#### MATERIALS PROVIDED ####
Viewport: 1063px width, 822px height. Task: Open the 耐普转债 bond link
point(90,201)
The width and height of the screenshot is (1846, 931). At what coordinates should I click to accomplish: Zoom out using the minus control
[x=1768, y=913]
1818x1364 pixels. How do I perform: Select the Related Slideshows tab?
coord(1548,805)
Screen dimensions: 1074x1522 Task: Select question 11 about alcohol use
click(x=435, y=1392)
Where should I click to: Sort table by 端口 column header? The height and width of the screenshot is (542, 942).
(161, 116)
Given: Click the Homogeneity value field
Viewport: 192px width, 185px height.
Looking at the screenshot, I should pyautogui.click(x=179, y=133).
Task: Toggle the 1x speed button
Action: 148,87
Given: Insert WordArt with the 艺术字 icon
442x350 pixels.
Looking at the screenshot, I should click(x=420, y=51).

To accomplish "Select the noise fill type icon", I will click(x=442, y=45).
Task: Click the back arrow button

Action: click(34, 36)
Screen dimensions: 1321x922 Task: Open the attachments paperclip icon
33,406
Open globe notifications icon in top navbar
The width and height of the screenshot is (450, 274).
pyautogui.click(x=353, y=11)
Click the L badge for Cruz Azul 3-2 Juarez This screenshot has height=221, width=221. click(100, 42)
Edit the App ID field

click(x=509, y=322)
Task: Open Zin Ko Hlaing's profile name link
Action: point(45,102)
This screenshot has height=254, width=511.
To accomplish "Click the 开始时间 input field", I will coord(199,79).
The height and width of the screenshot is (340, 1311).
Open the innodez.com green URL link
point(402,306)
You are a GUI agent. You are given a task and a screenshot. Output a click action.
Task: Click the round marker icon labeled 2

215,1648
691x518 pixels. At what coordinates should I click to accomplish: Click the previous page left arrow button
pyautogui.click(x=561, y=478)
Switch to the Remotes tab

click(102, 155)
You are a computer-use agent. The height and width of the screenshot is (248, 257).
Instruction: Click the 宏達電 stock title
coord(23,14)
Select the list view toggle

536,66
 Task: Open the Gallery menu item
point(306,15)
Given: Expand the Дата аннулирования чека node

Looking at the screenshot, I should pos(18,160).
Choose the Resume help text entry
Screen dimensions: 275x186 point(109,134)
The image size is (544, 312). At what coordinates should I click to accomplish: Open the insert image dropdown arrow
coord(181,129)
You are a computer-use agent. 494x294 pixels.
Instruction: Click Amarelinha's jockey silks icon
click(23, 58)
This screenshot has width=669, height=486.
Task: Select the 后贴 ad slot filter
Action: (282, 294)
####
**EXERCISE**
Reproduce all of the data above word for word, without changing anything.

**CORRECT ANSWER**
Viewport: 1063px width, 822px height. Task: Open the 耐普转债 bond link
point(90,201)
The width and height of the screenshot is (1846, 931). At what coordinates should I click to accomplish: Zoom out using the minus control
[x=1768, y=913]
1818x1364 pixels. How do I perform: Select the Related Slideshows tab?
coord(1548,805)
Screen dimensions: 1074x1522 Task: Select question 11 about alcohol use
click(x=435, y=1392)
Where should I click to: Sort table by 端口 column header? The height and width of the screenshot is (542, 942).
(161, 116)
Given: Click the Homogeneity value field
Viewport: 192px width, 185px height.
Looking at the screenshot, I should pyautogui.click(x=179, y=133).
Task: Toggle the 1x speed button
Action: 148,87
Given: Insert WordArt with the 艺术字 icon
442x350 pixels.
Looking at the screenshot, I should click(x=420, y=51).

To accomplish "Select the noise fill type icon", I will click(x=442, y=45).
Task: Click the back arrow button

Action: click(34, 36)
Screen dimensions: 1321x922 Task: Open the attachments paperclip icon
33,406
Open globe notifications icon in top navbar
The width and height of the screenshot is (450, 274).
pyautogui.click(x=353, y=11)
Click the L badge for Cruz Azul 3-2 Juarez This screenshot has height=221, width=221. click(100, 42)
Edit the App ID field

click(x=509, y=322)
Task: Open Zin Ko Hlaing's profile name link
Action: point(45,102)
This screenshot has height=254, width=511.
To accomplish "Click the 开始时间 input field", I will coord(199,79).
The height and width of the screenshot is (340, 1311).
Open the innodez.com green URL link
point(402,306)
You are a GUI agent. You are given a task and a screenshot. Output a click action.
Task: Click the round marker icon labeled 2

215,1648
691x518 pixels. At what coordinates should I click to accomplish: Click the previous page left arrow button
pyautogui.click(x=561, y=478)
Switch to the Remotes tab

click(102, 155)
You are a computer-use agent. The height and width of the screenshot is (248, 257).
Instruction: Click the 宏達電 stock title
coord(23,14)
Select the list view toggle

536,66
 Task: Open the Gallery menu item
point(306,15)
Given: Expand the Дата аннулирования чека node

Looking at the screenshot, I should pos(18,160).
Choose the Resume help text entry
Screen dimensions: 275x186 point(109,134)
The image size is (544, 312). At what coordinates should I click to accomplish: Open the insert image dropdown arrow
coord(181,129)
You are a computer-use agent. 494x294 pixels.
Instruction: Click Amarelinha's jockey silks icon
click(23, 58)
This screenshot has width=669, height=486.
Task: Select the 后贴 ad slot filter
Action: (282, 294)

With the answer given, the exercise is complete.